How are SFRA curves read, and which part of the winding corresponds to each frequency range?
An SFRA plot shows magnitude ratio (dB) vs. frequency on a log scale. The trace is divided into three main regions:
|
Frequency Range |
Sensitive To |
Typical Features |
|
Low (10 Hz – 2 kHz) |
Core condition |
Dominated by core inductance; changes indicate residual magnetism, core grounding faults |
|
Mid (2 kHz – 200 kHz) |
Winding geometry (axial/radial) |
Resonant peaks from LC interactions; shifts indicate disc buckling, clamping pressure loss |
|
High (200 kHz – 2 MHz) |
Lead configuration & local structure |
Standing waves on leads; changes indicate displaced tap-changer or bushing lead movement |
Key interpretation rules:
1. A frequency shift of resonant peaks (left/right) → change in inductance or capacitance (deformation).

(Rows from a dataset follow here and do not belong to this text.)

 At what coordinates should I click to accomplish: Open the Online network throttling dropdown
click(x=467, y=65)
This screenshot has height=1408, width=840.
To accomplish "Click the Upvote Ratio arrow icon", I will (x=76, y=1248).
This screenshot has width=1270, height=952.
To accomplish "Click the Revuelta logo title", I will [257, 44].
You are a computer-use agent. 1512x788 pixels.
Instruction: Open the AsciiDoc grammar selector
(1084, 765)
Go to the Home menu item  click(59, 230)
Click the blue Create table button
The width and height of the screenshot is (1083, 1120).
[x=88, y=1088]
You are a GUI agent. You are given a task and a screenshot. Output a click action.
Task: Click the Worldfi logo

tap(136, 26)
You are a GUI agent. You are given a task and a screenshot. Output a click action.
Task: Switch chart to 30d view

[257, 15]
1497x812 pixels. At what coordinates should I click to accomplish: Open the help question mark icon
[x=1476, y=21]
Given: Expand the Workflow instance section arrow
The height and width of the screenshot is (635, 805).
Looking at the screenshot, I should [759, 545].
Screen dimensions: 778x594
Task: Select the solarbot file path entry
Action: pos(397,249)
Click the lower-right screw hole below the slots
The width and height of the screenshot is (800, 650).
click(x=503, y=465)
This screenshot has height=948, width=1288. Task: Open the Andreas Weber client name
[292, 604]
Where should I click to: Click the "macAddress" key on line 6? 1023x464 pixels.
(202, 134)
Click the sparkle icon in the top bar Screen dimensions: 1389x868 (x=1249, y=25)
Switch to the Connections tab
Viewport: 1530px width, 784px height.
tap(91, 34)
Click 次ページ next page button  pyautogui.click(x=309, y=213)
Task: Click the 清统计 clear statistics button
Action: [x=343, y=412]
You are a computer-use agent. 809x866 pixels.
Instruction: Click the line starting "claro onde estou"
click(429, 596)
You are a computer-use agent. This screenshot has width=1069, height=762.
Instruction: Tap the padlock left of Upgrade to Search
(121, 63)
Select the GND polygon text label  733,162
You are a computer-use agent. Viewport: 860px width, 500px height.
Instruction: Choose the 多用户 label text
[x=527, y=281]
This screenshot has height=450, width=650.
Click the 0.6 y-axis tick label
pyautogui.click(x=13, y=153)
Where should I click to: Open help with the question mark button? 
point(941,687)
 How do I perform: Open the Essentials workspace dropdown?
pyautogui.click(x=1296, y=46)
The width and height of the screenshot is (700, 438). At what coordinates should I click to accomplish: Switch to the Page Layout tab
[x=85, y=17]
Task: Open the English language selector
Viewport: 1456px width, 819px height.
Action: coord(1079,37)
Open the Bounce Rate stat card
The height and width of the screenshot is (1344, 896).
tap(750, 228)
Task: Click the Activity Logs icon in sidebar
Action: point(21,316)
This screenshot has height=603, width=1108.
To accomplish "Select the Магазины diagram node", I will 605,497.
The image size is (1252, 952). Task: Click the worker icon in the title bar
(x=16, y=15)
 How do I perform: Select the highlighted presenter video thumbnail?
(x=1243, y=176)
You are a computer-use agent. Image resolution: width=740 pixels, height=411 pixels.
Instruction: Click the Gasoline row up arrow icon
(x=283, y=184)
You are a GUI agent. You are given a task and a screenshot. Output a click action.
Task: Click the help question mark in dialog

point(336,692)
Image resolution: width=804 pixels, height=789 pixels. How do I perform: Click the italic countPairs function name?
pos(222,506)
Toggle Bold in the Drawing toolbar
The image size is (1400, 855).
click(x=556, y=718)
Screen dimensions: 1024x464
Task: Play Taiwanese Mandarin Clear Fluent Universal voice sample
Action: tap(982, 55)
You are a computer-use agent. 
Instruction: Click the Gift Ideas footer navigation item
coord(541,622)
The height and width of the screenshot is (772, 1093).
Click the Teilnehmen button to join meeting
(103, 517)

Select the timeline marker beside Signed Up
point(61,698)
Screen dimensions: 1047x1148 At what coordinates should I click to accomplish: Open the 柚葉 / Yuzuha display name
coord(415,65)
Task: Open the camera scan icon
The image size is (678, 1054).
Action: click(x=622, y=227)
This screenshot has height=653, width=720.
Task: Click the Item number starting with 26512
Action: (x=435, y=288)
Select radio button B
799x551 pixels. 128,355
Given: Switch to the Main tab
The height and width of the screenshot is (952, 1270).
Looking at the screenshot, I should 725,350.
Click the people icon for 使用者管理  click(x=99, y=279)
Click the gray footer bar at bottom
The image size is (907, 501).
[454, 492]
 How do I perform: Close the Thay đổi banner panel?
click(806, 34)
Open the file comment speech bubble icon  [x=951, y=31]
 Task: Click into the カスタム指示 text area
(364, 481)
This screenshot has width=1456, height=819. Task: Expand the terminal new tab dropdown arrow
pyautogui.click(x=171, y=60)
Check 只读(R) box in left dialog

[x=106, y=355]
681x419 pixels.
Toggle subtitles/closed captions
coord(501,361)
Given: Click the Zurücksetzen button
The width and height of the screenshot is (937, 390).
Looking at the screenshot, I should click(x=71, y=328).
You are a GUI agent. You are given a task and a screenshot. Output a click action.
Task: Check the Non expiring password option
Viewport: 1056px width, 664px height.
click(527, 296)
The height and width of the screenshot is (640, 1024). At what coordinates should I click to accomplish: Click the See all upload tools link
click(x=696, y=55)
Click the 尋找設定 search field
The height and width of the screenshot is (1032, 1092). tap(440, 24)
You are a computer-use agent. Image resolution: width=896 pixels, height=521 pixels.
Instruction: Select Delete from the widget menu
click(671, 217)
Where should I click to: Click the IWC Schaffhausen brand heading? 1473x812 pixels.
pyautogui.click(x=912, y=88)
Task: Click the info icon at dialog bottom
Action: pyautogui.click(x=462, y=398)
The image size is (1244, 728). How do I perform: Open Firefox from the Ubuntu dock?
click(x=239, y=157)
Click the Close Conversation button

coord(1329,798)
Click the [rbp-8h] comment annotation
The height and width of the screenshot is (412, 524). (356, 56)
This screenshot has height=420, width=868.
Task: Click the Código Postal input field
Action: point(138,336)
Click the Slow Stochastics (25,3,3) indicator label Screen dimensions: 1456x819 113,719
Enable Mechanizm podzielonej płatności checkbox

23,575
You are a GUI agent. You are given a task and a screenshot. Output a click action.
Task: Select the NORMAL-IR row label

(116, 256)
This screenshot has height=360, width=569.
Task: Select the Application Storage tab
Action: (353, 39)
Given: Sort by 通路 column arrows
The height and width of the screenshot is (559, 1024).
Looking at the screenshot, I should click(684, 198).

2. A magnitude change (> 3 dB) → change in damping resistance (loose connections).
3. New or missing resonant peaks → structural modification or internal damage.
4. Always compare phase-to-phase traces - a healthy unit shows near-identical traces across all three phases.
Quantitative criteria (per IEEE C57.149):
1. Correlation coefficient (CC) > 0.98 → windings in good condition.
2. 0.90 < CC < 0.98 → marginal, may require additional investigation.
3. CC < 0.90 → significant deformation, likely requires further inspection.